Task list:
a: Answer these questions from the background-agent tutorial, one per line and marked the same way:
(i) How many seconds does the timeout passed to asyncio.wait_for allow?
(ii) Which status code does the /send endpoint return when the type is missing?
(iii) Which message types are named as valid in the reply instructions?
b: Pick up the background-agent tutorial after its final sentence and continue writing it.

Document extract:
· · ·
Part 1: Fire and Forget

Move the agent invocation off the request path using asyncio.create_task():

async def _run_agent(message: str):
    """Run openclaw agent in background; log errors."""
    try:
        proc = await asyncio.create_subprocess_exec(
            "openclaw", "agent", "--agent", "main", "-m", message,
            stdout=asyncio.subprocess.PIPE,
            stderr=asyncio.subprocess.PIPE,
        )
        stdout, stderr = await asyncio.wait_for(proc.communicate(), timeout=300)
        if proc.returncode != 0:
            log("agent_error", {"error": stderr.decode()})
    except Exception as e:
        log("agent_error", {"error": str(e)})


def send_to_agent(message: str):
    """Schedule agent turn in background; return immediately."""
    asyncio.create_task(_run_agent(message))


@app.post("/message")
async def receive_message(payload: dict, x_shared_secret: str = Header(None)):
    if x_shared_secret != SHARED_SECRET:
        raise HTTPException(status_code=401, detail="unauthorized")
    log("inbound", payload)
    await handle(payload)
    return {"status": "received"}  # returns before the agent starts

The HTTP response goes back in milliseconds. The agent turn runs in the background.

Note: asyncio.create_task() requires an active event loop — FastAPI’s async context provides one. Don’t call this from a sync function.

Part 2: Give the Agent a Way to Reply

The agent now runs in the background with no way to send a response back. You need a callback endpoint — a route the agent can hit when it has something to say:

@app.post("/send")
async def send_message(request: Request, x_shared_secret: str = Header(None)):
    """The agent calls this to send a message to the other agent."""
    if x_shared_secret != SHARED_SECRET:
        raise HTTPException(status_code=401, detail="unauthorized")
    body = await request.json()
    msg_type = body.get("type")
    payload = body.get("payload", {})
    if not msg_type:
        raise HTTPException(status_code=400, detail="missing type")
    await send_to_other_agent(msg_type, payload)
    return {"status": "sent"}

Then include the curl command in the message you forward to the agent, so it knows exactly how to call back:

REPLY_INSTRUCTIONS = f"""
To send your response, POST to /send:

  curl -s -X POST http://your-server-ip:8700/send \\
    -H "X-Shared-Secret: your-shared-secret" \\
    -H "Content-Type: application/json" \\
    -d '{{"type": "BREAKDOWN", "payload": {{...}}}}'

Valid types: BREAKDOWN, STATUS, PR_READY.
"""

The agent reads this, does the work, constructs the response, and fires the curl. No polling. No long-polling. No WebSockets.
· · ·
Information:

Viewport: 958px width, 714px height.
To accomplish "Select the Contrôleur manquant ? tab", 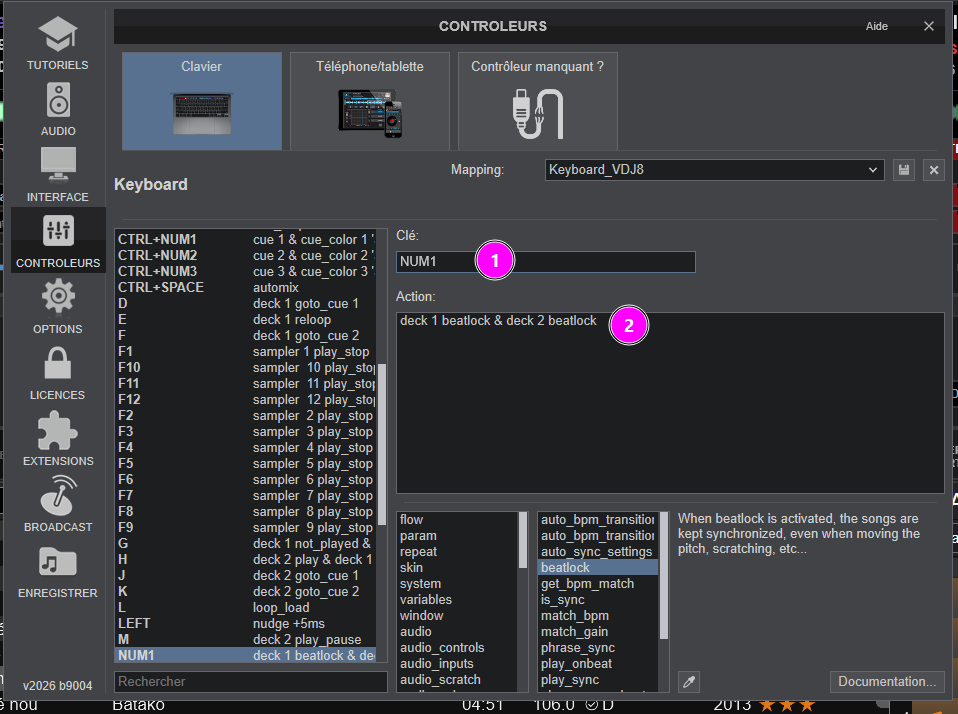I will [537, 101].
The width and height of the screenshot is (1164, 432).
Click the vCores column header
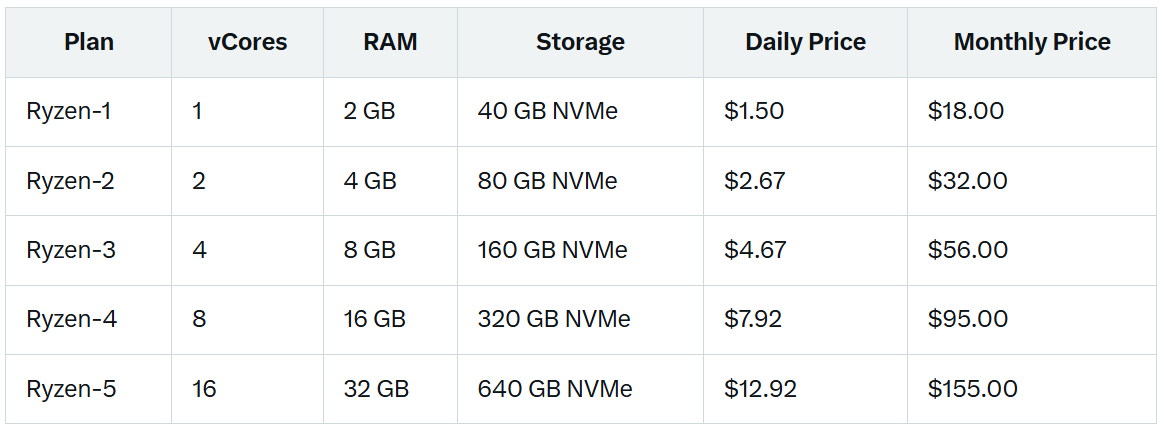[x=247, y=42]
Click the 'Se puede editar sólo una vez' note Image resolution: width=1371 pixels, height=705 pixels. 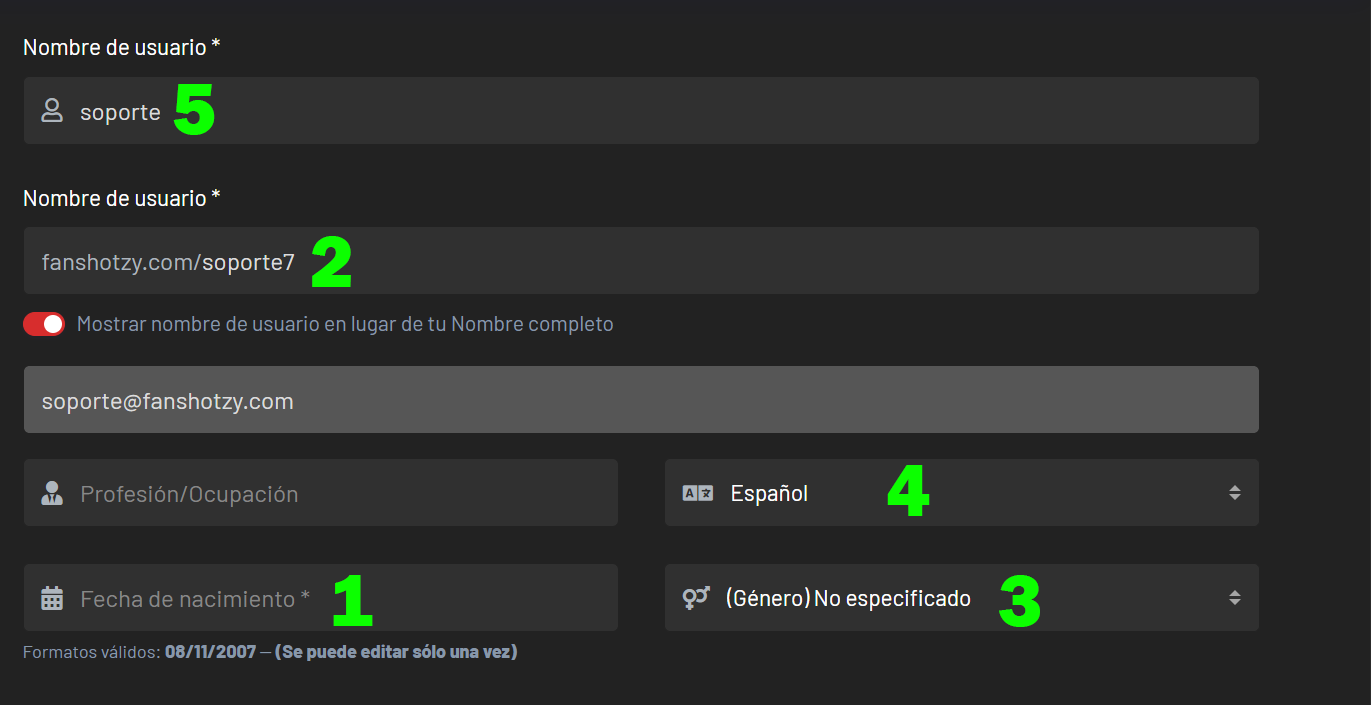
· · ·
Answers to each task:
a:
(i) 300
(ii) 400
(iii) BREAKDOWN, STATUS, and PR_READY

b:
The Shape You’re Building

Sender → POST /message → "received" (immediate)
                              ↓
                         [agent works]
                              ↓
                    Agent → POST /send → forward to sender

Two endpoints, two directions, fully decoupled from HTTP timeouts.

Key Takeaway

Multi-agent HTTP communication isn’t request-response — it’s message-passing with a callback. The moment you put an LLM turn on the request path, you’ve already lost. Accept the message, fire the agent, return immediately. Give the agent a route to reply when it’s ready. That’s the shape.

FAQ

Q: Why not just use async/await to await the agent response in the handler? await in FastAPI still blocks the HTTP response until the awaitable completes. asyncio.create_task() schedules the coroutine to run concurrently without blocking the response. You want the 200 to go back to the sender before the agent starts.

Q: What if the agent fails silently in the background? Log errors in _run_agent’s except block to a file you monitor. The sender gets a 200 regardless — if you need delivery guarantees, add a retry queue. For most agent-to-agent use cases, logging + monitoring is enough.

Q: Can I use this pattern with any LLM framework, not just OpenClaw? Yes. The pattern is framework-agnostic: subprocess exec, httpx call, or LangChain invoke — anything that takes time. Fire it with asyncio.create_task(), log failures, expose a callback endpoint.

Q: What’s the right timeout for asyncio.wait_for in _run_agent? Set it to the longest reasonable agent turn, not the HTTP client timeout. 300 seconds (5 minutes) covers most Claude sessions. If tasks routinely exceed that, you have a different problem.